You exit and on the other side is a tall wire fence covered with barbed wire. There is graffiti all over the wall. The buildings are crumbling. Noo nice food, streets made of dirt, everyone is poor.
There are men waiting to be taxi drivers, I went with one. He showed me an ID card with a picture of a baby on it. He told me a story.
“This is my son. You know how I got this card?”
“My son was born with a problem in his arm, and they said that if his arm wasn’t operated on he would lose the arm. We don’t have that kind of hospital here, so I have to go across into Jerusalem to see the doctor. So I go to the Fence.”
“The man at the fence won’t let me through. He says that I can’t bring through any person without a card. He is referring to my son, who is a new born. He didn’t have a card.”
“So I say to him, where do I get the card? He says you must get the card in Jerusalem.”
“I say let me through then I will get the card and leave my son with my wife. He says that won’t work, a person must be present to have fingerprints and a photo and so on in order to get the card.”
“I say how will my son get the card if he cannot travel through the fence to get the card?”
“He told me I was holding up the line, and my son never got the surgery, he lost his arm.”
He passed me the card, he said it was fake, and he didn’t have the courage to try it out, because you could be put in prison for such a thing. He had to choose between making his son grow up without an arm or without a father. The card was so poorly done. It was obviously fake.
We got up to the top of this hill, and he pointed out at these buildings coming over the hills, he said they were settlements, and they took over 3 more hills in the last few months. These were very nice buildings. Developments.
I went back to Israel that night, and I went to a waffle store. They had every kind of waffle. Chocolate waffle, ice cream waffle, Nutella. Anything. Any kind of fruit and so on. The taxis are really nice there they have meters, they don’t clunk when they start. The monuments are lit up at night. There are little plaques at every monument that tell you the history in English and Hebrew and Russian and Italian.

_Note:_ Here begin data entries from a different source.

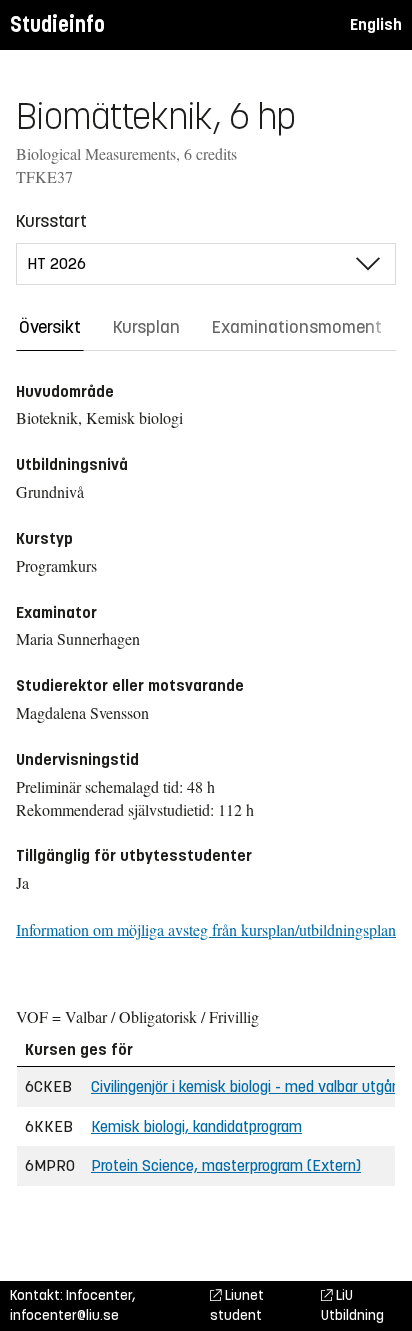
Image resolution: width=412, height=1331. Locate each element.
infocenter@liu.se (64, 1315)
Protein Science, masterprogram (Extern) (226, 1165)
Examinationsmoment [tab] (297, 327)
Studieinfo (57, 24)
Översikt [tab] (50, 327)
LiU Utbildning (352, 1305)
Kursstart (51, 221)
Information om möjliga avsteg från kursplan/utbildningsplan (206, 929)
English (376, 24)
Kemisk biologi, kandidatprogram (196, 1126)
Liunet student (237, 1305)
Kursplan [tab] (146, 327)
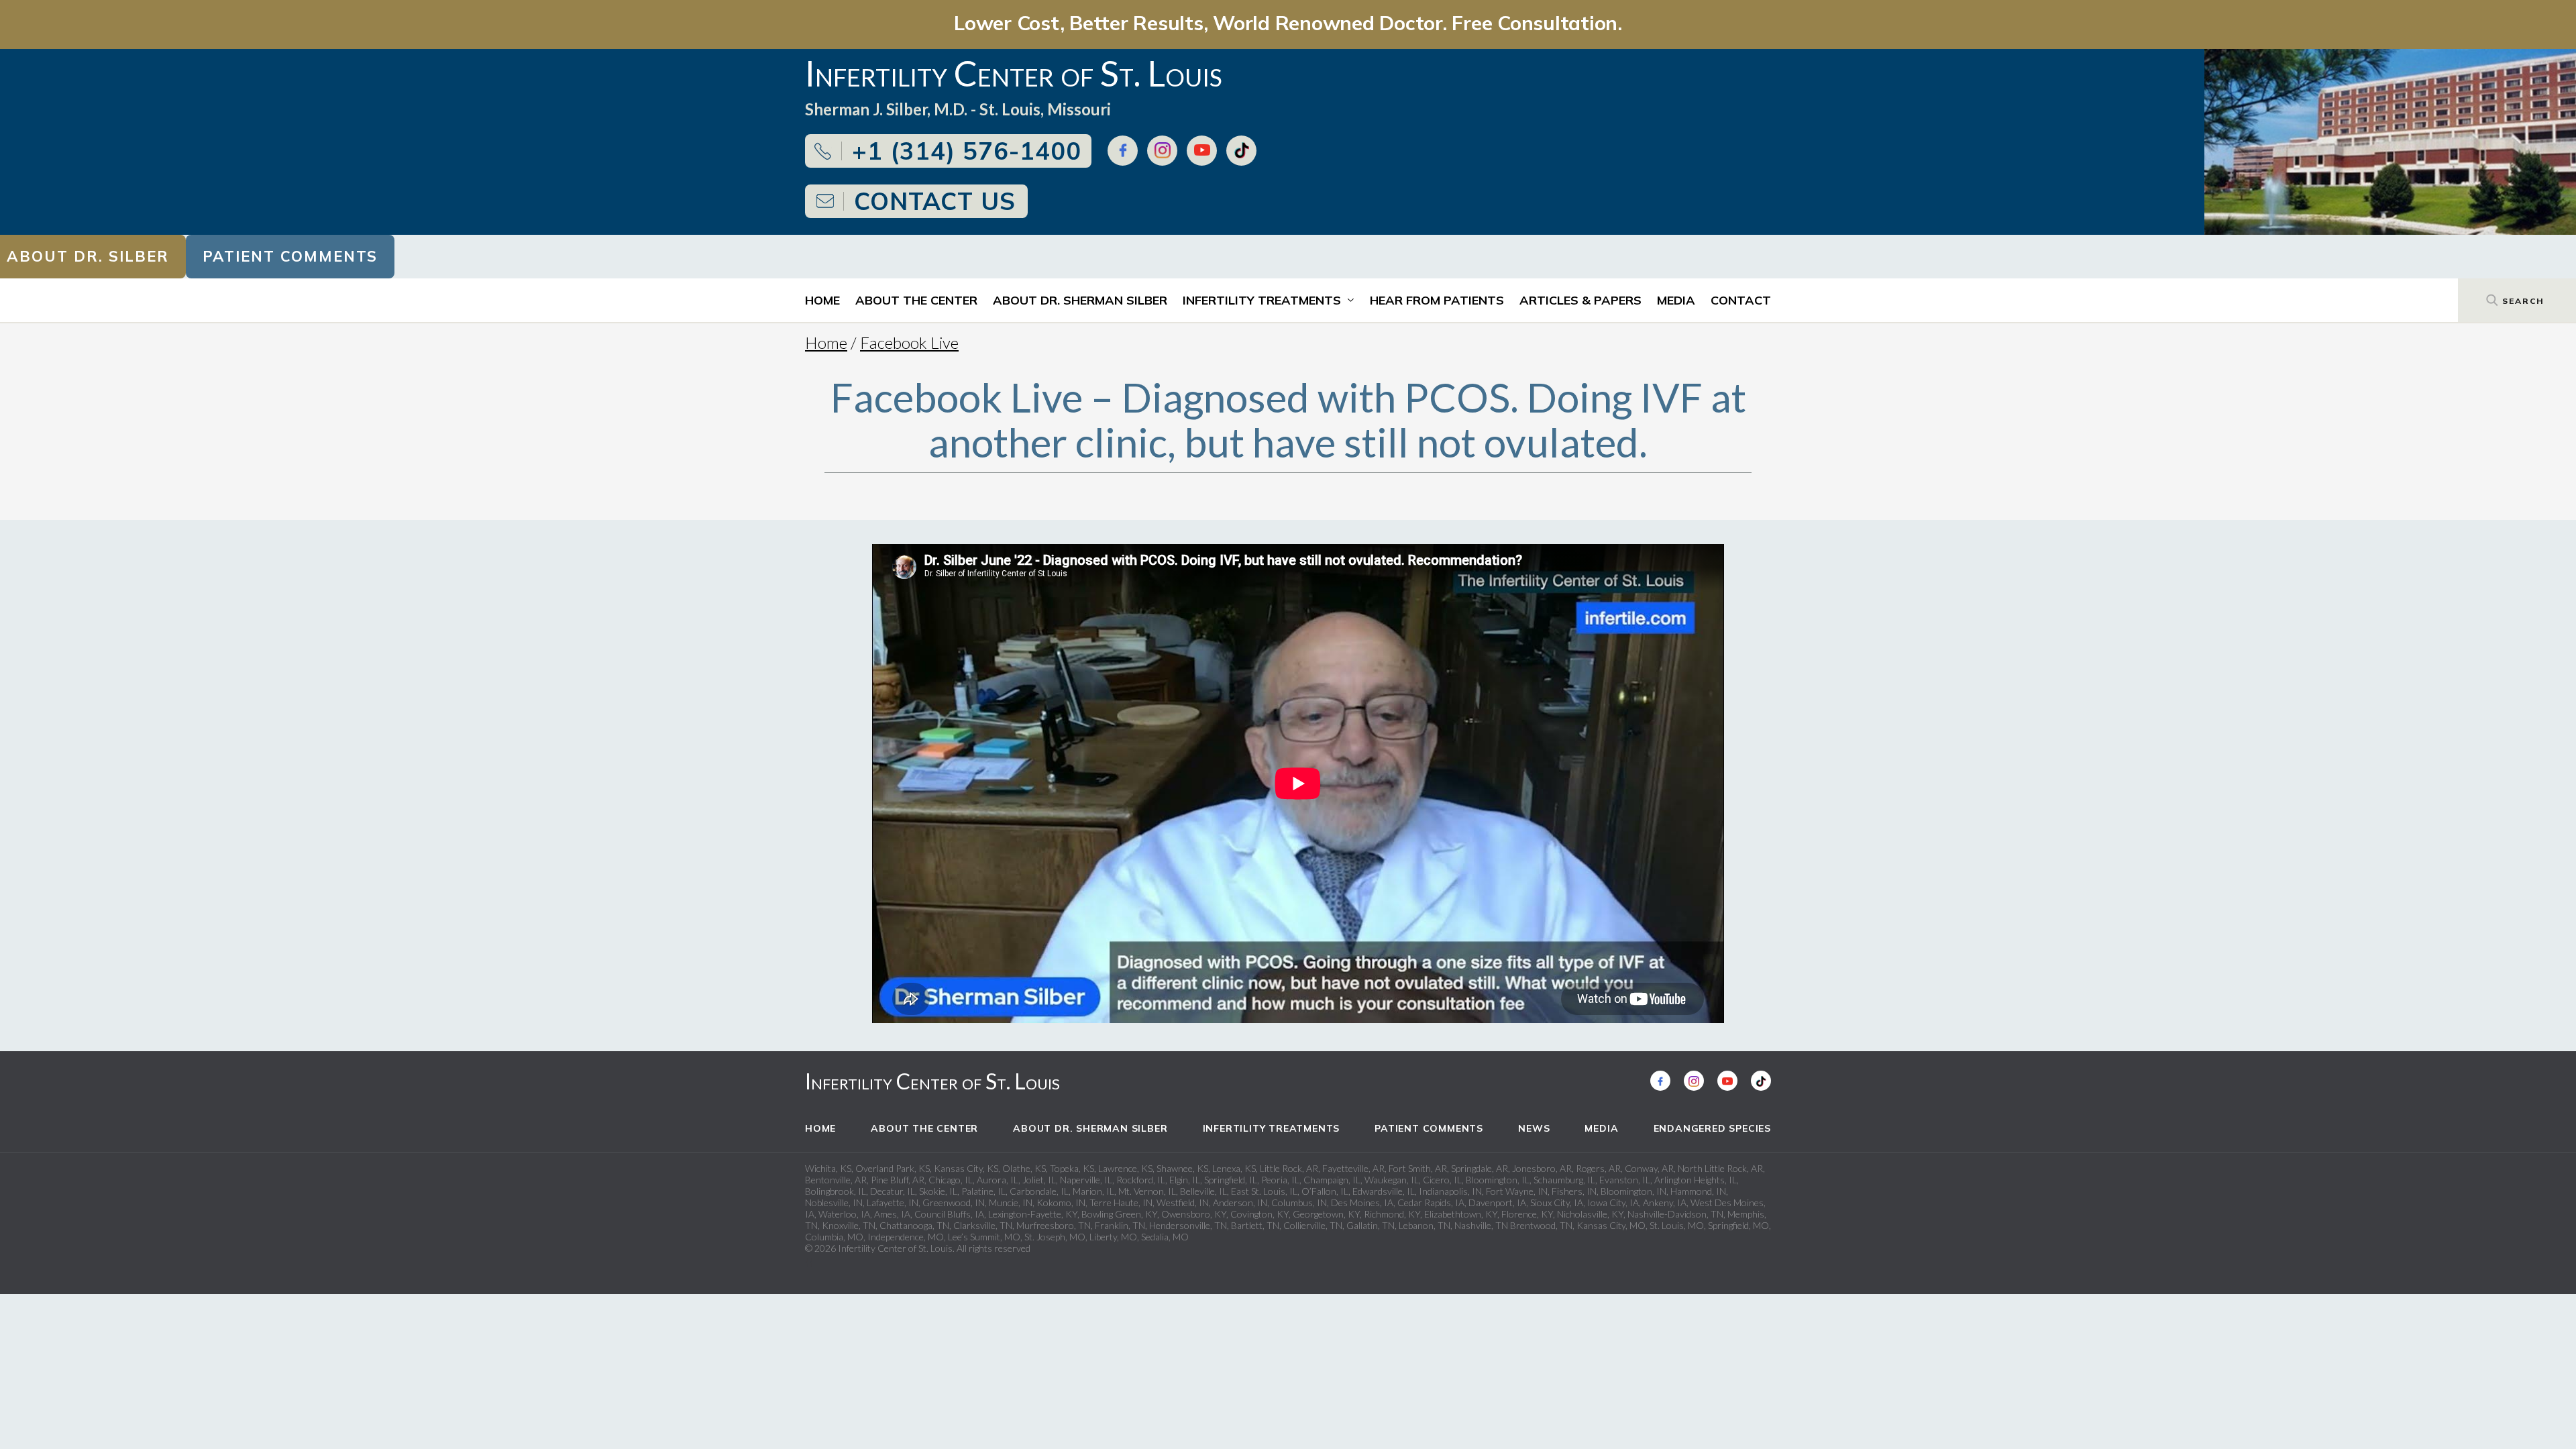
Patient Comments (290, 256)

When I took the bus back, I sat next to a young girl who had a phone with rhinestones glued to it in a heart shape, and a beanie baby on a key chain. She had a ponytail, she was texting and wearing an army uniform. She had a grenade launcher in the seat next to her. The bus stopped several times and the Palestinians were made to get off and be searched. Their bags were taken off the bus and dumped out, and the soldiers kicked through their belongings at the side of the road and we sat inside the bus and watched and they passed out snacks.
It was absolutely banal, but the whole thing chilled me, and I realized that this was the country at the center of American foreign policy, and this was the beacon of democracy, and I realized that these were the supposed “good guys,” and I just thought that it wasn’t fucking right, and that Christians should be embarrassed because Jesus wouldn’t have stood for any of this.
Sorry I wrote a novel. It really changed me.
TL:DR; I think every American history teacher should be forced to walk around in Jerusalem, then go through the wall to Bethlehem and walk around in Palestine before teaching students that colonialism is something that “used to” happen.